Pictured Above: me falling out on a Class V rapid called “Boulder Drop” on the Nahatlatch River.
This was quite a few years back and was the last official rafting trip I’ve taken. It seems pretty tame in the picture but what you dont see is the eddy I gradually swirled into after my raft mates left me behind. Moving in a circular pattern, gaining momentum till I found myself heading face first for a large boulder. I braced …in an instant before impact… I was sucked under.
I’m not sure what happened after that. I know I fought to get to the surface but eventually the river just “spat” me back into the pool below the eddy. I was rescued by a kayaker.

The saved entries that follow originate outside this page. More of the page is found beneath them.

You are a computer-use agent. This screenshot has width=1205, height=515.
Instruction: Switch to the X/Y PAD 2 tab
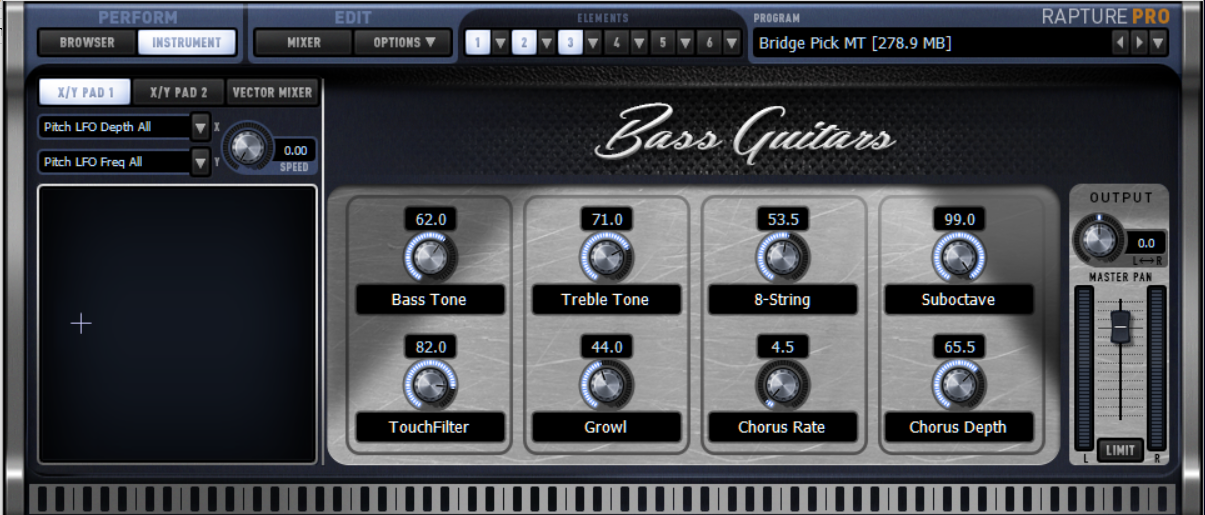[x=178, y=92]
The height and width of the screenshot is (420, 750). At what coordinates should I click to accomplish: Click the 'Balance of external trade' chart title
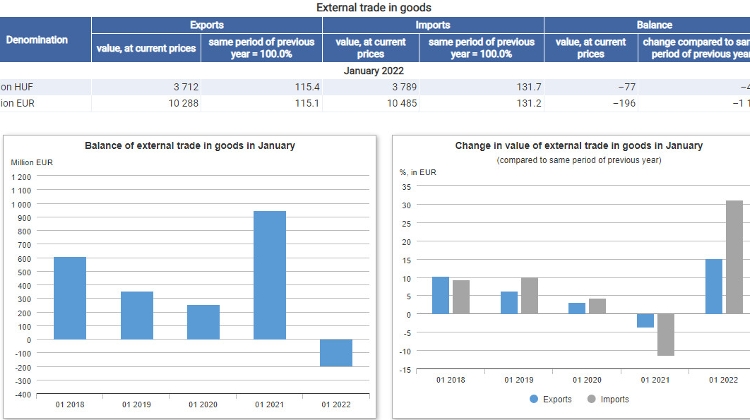(x=190, y=146)
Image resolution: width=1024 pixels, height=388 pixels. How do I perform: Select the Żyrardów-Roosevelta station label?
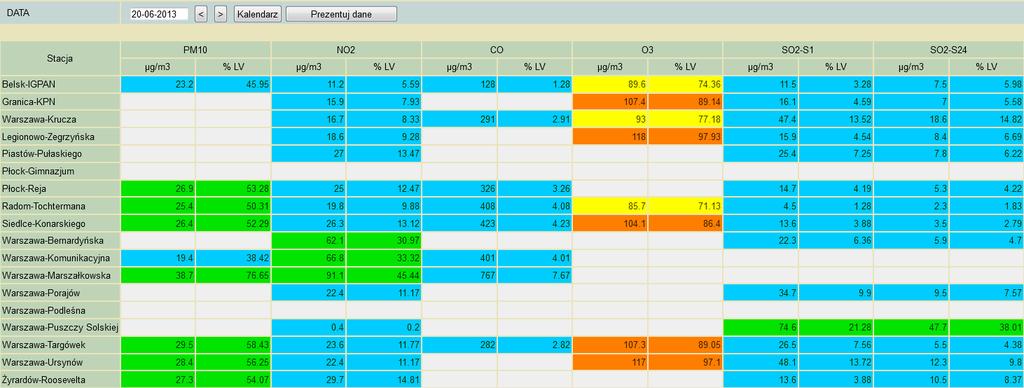[60, 379]
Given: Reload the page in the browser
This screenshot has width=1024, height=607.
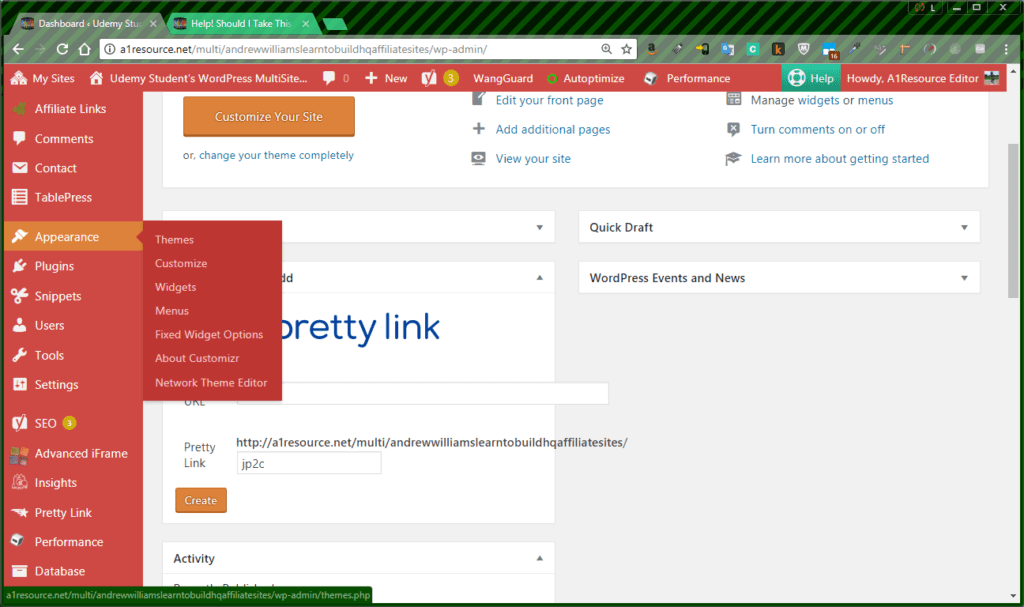Looking at the screenshot, I should click(62, 48).
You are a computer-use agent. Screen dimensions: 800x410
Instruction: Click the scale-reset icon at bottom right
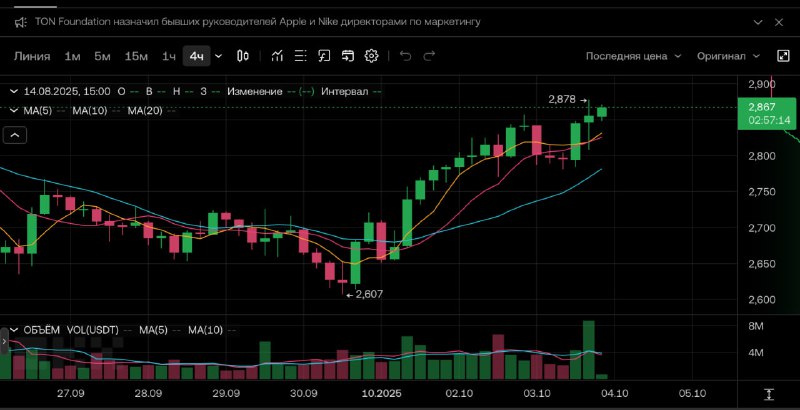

In “The Skillful Teacher” Chapter 1 Brookfield shares a metaphor of teaching being like white water rafting: “..periods of apparent calm …interspersed with sudden frenetic turbulence “(Brookfield 2015, pp.5).
I wouldn’t say my teaching career to date has been punctuated with any near death experiences quite like my rafting career. That said, I can relate to the analogy.
One of the more poignant moments I’ve experienced was volunteer teaching a budgeting and finance skills workshop to challenged youth. My PowerPoint failed, the classroom set up was less than ideal, and the students were deemed “unpredictable”. It was as if everything was conspiring against me. I didn’t panic but continued with the lesson. On completion I sheepishly handed out the evaluation feeling that I had failed in my teaching and failed to reach the students. The feedback was scant, with one form containing a single word “kill” on it. As the students left, the individual that was the most quiet , non participatory approached me and said “Thanks, that was interesting”. On that day, this one comment, from this student provided solace.
Outside of confidence in our own abilities and being subject matter experts, there is other rafting related advice to help us “navigate” turbulent waters.
Sit on the rim of the raft: sitting on the inside in what appears to be a safe zone actually increases your chance of being ejected. Our presumed “safe zones” in teaching and sticking with routine can actually be the most dangerous in terms of our effectiveness as instructors. If we expect our students to take chances with their learning we should be prepared to do the same.
Learn to use the paddle: proper paddling gives you another point of stability; rowing in unison provides greater control over the raft. Learning your tools and techniques, and a variety of them, can provide you the added stability when encountering turbulence. Participating in the learning can provide added control.
I think good teachers welcome turbulence even though “capsizing” can result in shaken self confidence. Brookfield claims any teacher who suggests they never encounter dilemmas, or “whitewater” , should be viewed with skepticism.